Tra questi, uno dei primi e più noti è proprio quello dei fasmidi, una classe di circa 3.300 specie che rispetto alle ali mostra un alto livello di variabilità a tutti i livelli tassonomici: in alcuni casi sono assenti, in altri sono presenti ma con numerose differenze anatomiche.

“La presenza delle ali può offrire agli insetti molti vantaggi, come una maggiore capacità di sfuggire ai predatori e la possibilità di muoversi in aree più ampie”, dice Luchetti. “Ma anche una riduzione parziale o la loro completa scomparsa può rivelarsi fondamentale per l’adattamento all’ambiente: ad esempio per mimetizzarsi meglio o per un utilizzo più efficiente delle risorse energetiche”.

Utilizzando una serie di approcci analitici all’avanguardia e numerosi modelli evolutivi teorici, gli studiosi hanno quindi ricostruito i diversi scenari che hanno portato a questa variabilità rispetto alla presenza delle ali nei fasmidi. Un lavoro di analisi da cui sono emersi in modo sistematico diversi casi in cui le ali sarebbero ricomparse dopo essere state perdute. Non solo: questa “reversibilità” della presenza delle ali appare associata ad un più alto tasso di diversificazione tra specie, forse perché consentirebbe maggiori opportunità di adattamento o in alternativa perché favorirebbe il passaggio tra l’assenza e la presenza di ali.

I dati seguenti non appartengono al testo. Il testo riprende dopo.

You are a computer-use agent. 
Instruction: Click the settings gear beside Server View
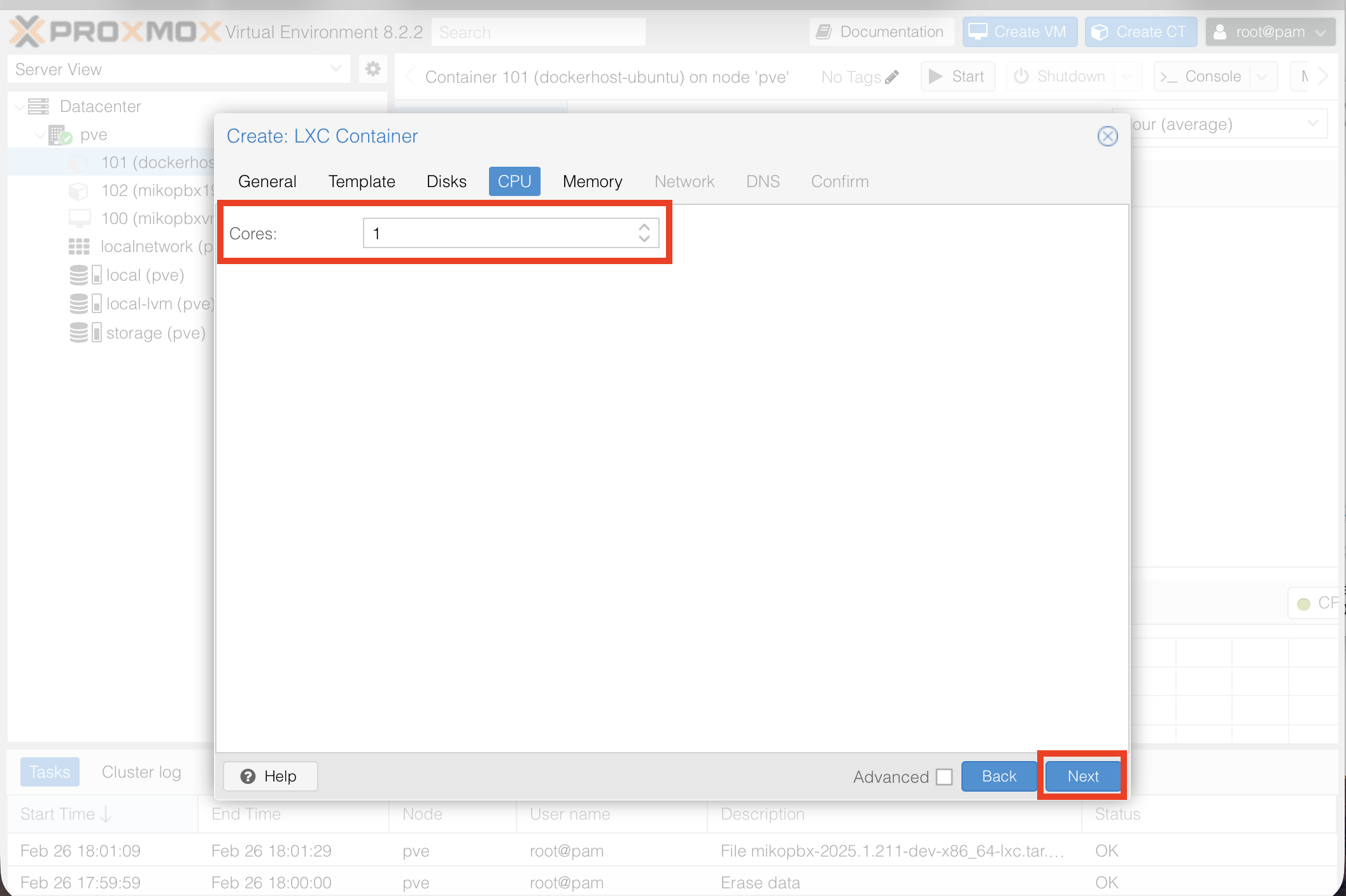tap(373, 69)
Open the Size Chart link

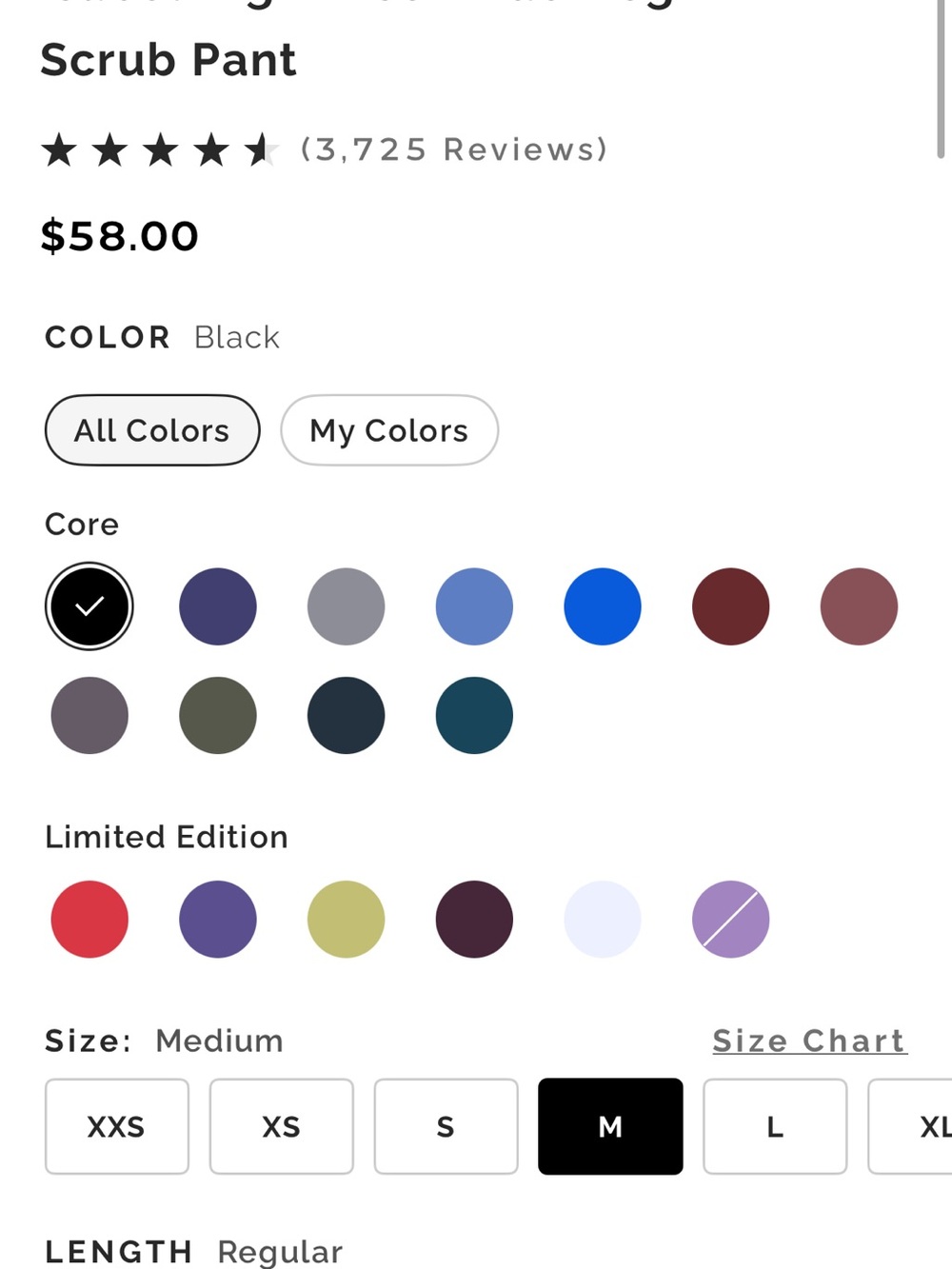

“Le nostre analisi indicano chiaramente che l’evoluzione di questi tratti morfologici è molto meno lineare di quanto ipotizzato fino ad oggi, ma questo non significa che la legge di Dollo sia da archiviare definitivamente”, aggiunge Luchetti. “I caratteri morfologici sono espressione di gruppi di geni con interazioni complesse, e questi devono essere indagati a fondo per poter dire se si tratta in effetti di caratteri con un’espressione intermittente o se sono invece espressi da set di geni differenti: lo studio del genoma e dell’espressione genica ci potrà dare certamente nuovi dati su cui lavorare”.

Lo studio è stato pubblicato sulla rivista Systematic Biology con il titolo “Macroevolutionary Analyses Provide New Evidence of Phasmid Wings Evolution as a Reversible Process”. Per l’Università di Bologna hanno partecipato Giobbe Forni, Jacopo Martelossi, Andrea Luchetti e Barbara Mantovani del Dipartimento di Scienze Biologiche, Geologiche e Ambientali. Per questa ricerca, i due primi autori – Giobbe Forni e Jacopo Martelossi – hanno ricevuto il Premio UZI (Unione Zoologica Italiana) 2021 Giovani Ricercatori.